I’ve been meaning to read this since the day it came out – it was on my Wish List for months before publication. But things got in the way and … well … but here I am. 🙂

Termination Shock
by Neal Stephenson
2021 / 708 pages
Read by Edoardo Ballerini 22h 58m
Rating: 9 / climate-sci fi
Both read and listened
I have enjoyed Neal Stephenson ever since I read Snow Crash back in 2002 or so. And checking now I see that including this one I’ve read 8 of his books. I skipped most of the Baroque Cycle. Termination Shock is maybe most like The Rise and Fall of D.O.D.O. in that there’s a fine amount of humor in it. I also thoroughly enjoyed Reamde.
And generally I enjoy dystopian climate sci-fi so I was looking forward and was rewarded; knew it from the first few pages, although it certainly is, as usual, long
So … in the not-too-distant future Frederika Mathilde Louisa,“Saskia,” of the House of Orange in Netherlands, generally known as “the queen,” is flying her jet along with a tiny but nicely armed entourage to Houston, Texas. Unfortunately they crash land near a small forest close to College Station and immediately encounter a herd of wild boars. Chasing these pigs is Rufus Grant, a professional hog exterminator with a Moby Dick-sized personal quest and grudge against Snout, the main giant hog. Then there’s an alligator who seems to be along for the chase and good eating.
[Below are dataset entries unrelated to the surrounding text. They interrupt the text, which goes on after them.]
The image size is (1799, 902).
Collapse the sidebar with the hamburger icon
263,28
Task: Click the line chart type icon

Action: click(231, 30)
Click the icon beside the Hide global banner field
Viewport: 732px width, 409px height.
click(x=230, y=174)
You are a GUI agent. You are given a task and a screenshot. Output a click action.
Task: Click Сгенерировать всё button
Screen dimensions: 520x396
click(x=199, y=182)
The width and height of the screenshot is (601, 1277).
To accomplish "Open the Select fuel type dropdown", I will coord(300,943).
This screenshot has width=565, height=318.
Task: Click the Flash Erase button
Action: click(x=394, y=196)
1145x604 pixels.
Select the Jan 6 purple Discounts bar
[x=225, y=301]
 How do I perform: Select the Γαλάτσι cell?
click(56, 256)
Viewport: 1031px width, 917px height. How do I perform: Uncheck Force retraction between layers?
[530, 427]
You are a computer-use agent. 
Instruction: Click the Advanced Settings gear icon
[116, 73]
Btu that’s just for openers – Saskia is headed to Houston to meet with the billionaire TR Schmidt and the representatives of several other nations to discuss climate change, specifically the almost immediate danger higher sea levels pose to their countries. They’re from Scotland, the UK, Venice, India, and elsewhere. There are things which can be done but …
Nothing can be good for everyone, everywhere.
And when Saskia gets home to the Netherlands from Texas there is an emergency when yellow foam inundates the beach and surfers there – just like in the Netherlands 2020.
Meanwhile in India a young Sikh American is attempting to cross the Himalayas and border illicitl and through military lines, into China to learn more about his martial arts sport.
One of Stephenson’s strong suits is world building but I think maybe he takes a bit too much time with that. We spend page after page with the new “world” in this respect or that and then a few pages of action there and it’s off to another “world”and lots of techie explanations. It’s all transpiring in probably 2045 or 2050 or so and things have changed. And although there are a lot of slow places, I’d definitely call it a “thriller.”
I have to mention the narrator, Edoardo Ballerini, who gives a splendid performance.